PS 100-194
Soil chemistry influences microbial communities and nitrogenase gene abundance in the rhizospheres of Miscanthus X giganteus and Panicum virgatum
Friday, August 14, 2015
Exhibit Hall, Baltimore Convention Center
Chinmay Soman, Natural Resources and Environmental Sciences, University of Illinois at Urbana-Champaign, Urbana, IL
Daniel Keymer, Soil and Waste Resources, University of Wisconsin-Stevens Point, Stevens Point, WI
Dongfang Li, Natural Resources and Environmental Sciences, University of Illinois at Urbana-Champaign, Urbana, IL
Angela Kent, Natural Resources and Environmental Sciences, University of Illinois at Urbana-Champaign, Urbana, IL
Background/Question/Methods: Miscanthus x giganteus and
Panicum virgatum are promising bioenergy feedstock crops suitable for the temperate zone. While we have previously shown that
Miscanthus benefits from nitrogen fixation by associative diazotrophs, the effects of plant species and soil chemistry on community structure and nitrogen fixation potential of microbiomes associated with these plants are currently not well understood. We characterized rhizosphere and endophytic microbial communities of both crops from eight research sites in Illinois with a range of soil chemistry parameters. Total bacterial and diazotrophic communities were assessed in the rhizosphere and endophytic compartment using fragment length analysis of the ribosomal intergenic spacer and the
nifH gene respectively.
nifH gene abundance in the rhizosphere was measured with quantitative polymerase chain reaction.
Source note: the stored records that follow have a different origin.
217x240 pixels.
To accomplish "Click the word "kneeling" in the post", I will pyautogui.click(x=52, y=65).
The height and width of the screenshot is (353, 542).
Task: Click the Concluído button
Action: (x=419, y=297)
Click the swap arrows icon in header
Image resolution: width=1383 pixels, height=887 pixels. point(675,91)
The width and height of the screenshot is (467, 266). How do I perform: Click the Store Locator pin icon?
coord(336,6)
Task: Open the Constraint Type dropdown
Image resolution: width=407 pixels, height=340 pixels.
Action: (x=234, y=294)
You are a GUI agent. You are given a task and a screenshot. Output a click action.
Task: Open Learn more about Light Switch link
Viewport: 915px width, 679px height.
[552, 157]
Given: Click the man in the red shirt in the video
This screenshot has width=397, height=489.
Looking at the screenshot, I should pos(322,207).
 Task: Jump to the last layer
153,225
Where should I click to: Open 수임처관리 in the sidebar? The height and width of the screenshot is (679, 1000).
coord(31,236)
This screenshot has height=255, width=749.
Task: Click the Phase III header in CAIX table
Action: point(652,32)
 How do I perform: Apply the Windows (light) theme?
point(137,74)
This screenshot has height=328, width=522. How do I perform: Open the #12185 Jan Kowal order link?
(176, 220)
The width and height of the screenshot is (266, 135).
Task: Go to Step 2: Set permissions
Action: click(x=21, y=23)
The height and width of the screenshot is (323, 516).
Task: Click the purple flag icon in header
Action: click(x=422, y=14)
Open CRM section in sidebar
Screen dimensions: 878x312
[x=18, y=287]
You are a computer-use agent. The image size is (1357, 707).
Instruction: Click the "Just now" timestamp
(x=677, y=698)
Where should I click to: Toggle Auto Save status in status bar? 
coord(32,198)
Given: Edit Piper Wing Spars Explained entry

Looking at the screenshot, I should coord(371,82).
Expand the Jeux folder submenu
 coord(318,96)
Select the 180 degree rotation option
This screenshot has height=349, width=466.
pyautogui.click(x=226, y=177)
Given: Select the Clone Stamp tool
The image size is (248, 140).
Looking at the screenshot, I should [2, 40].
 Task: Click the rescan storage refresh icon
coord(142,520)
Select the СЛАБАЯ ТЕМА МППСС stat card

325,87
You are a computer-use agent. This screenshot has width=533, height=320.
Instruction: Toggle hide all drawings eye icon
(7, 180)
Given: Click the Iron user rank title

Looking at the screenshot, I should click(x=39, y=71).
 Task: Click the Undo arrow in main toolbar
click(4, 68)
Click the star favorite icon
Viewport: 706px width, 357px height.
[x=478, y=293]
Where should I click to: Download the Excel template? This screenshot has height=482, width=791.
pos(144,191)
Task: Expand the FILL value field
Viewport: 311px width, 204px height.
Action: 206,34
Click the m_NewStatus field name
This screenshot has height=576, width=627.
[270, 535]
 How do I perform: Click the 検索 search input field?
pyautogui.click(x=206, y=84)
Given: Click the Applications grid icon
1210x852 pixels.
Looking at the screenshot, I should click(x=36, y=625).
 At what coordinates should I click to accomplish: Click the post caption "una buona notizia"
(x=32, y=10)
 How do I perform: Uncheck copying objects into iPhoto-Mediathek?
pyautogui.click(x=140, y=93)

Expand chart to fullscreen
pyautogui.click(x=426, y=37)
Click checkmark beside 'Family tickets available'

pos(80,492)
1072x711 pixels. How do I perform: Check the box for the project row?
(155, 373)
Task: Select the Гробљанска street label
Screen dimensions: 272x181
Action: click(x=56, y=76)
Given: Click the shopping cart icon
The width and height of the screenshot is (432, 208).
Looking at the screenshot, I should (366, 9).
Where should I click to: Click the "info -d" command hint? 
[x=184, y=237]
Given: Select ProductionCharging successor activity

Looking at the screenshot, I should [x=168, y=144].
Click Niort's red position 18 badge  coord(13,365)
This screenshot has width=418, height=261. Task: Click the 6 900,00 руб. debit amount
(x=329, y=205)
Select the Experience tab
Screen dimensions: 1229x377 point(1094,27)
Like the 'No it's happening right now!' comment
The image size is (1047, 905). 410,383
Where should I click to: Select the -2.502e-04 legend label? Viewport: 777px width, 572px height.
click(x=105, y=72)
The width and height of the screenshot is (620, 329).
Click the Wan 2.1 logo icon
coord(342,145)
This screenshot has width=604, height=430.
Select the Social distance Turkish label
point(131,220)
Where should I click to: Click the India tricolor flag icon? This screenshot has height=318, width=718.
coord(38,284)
Microbial and diazotrophic taxa in the
M. X giganteus rhizosphere at each site were identified by sequencing the 16S rRNA gene and
nifH gene respectively.
Results/Conclusions: Multivariate statistical analyses of these data show that while bacterial and diazotrophic endophytic communities differed substantially between plant species, site-to-site variation predominated differences between rhizosphere communities. nifH abundance in the rhizosphere was positively correlated with abundance of ammonia and bioavailability of iron in the soil but negatively correlated with abundance of other soil nutrients including total nitrogen and nitrates. Indicator species analysis revealed enrichment of Proteobacteria, specifically Deltaproteobacteria, in sites with greater nifH abundance. This study demonstrates that associative diazotrophs could contribute to the sustainability of bioenergy feedstock production by enhancing nitrogen availability in low-fertility soils, especially with improved iron bioavailability via site selection and/or soil amendments.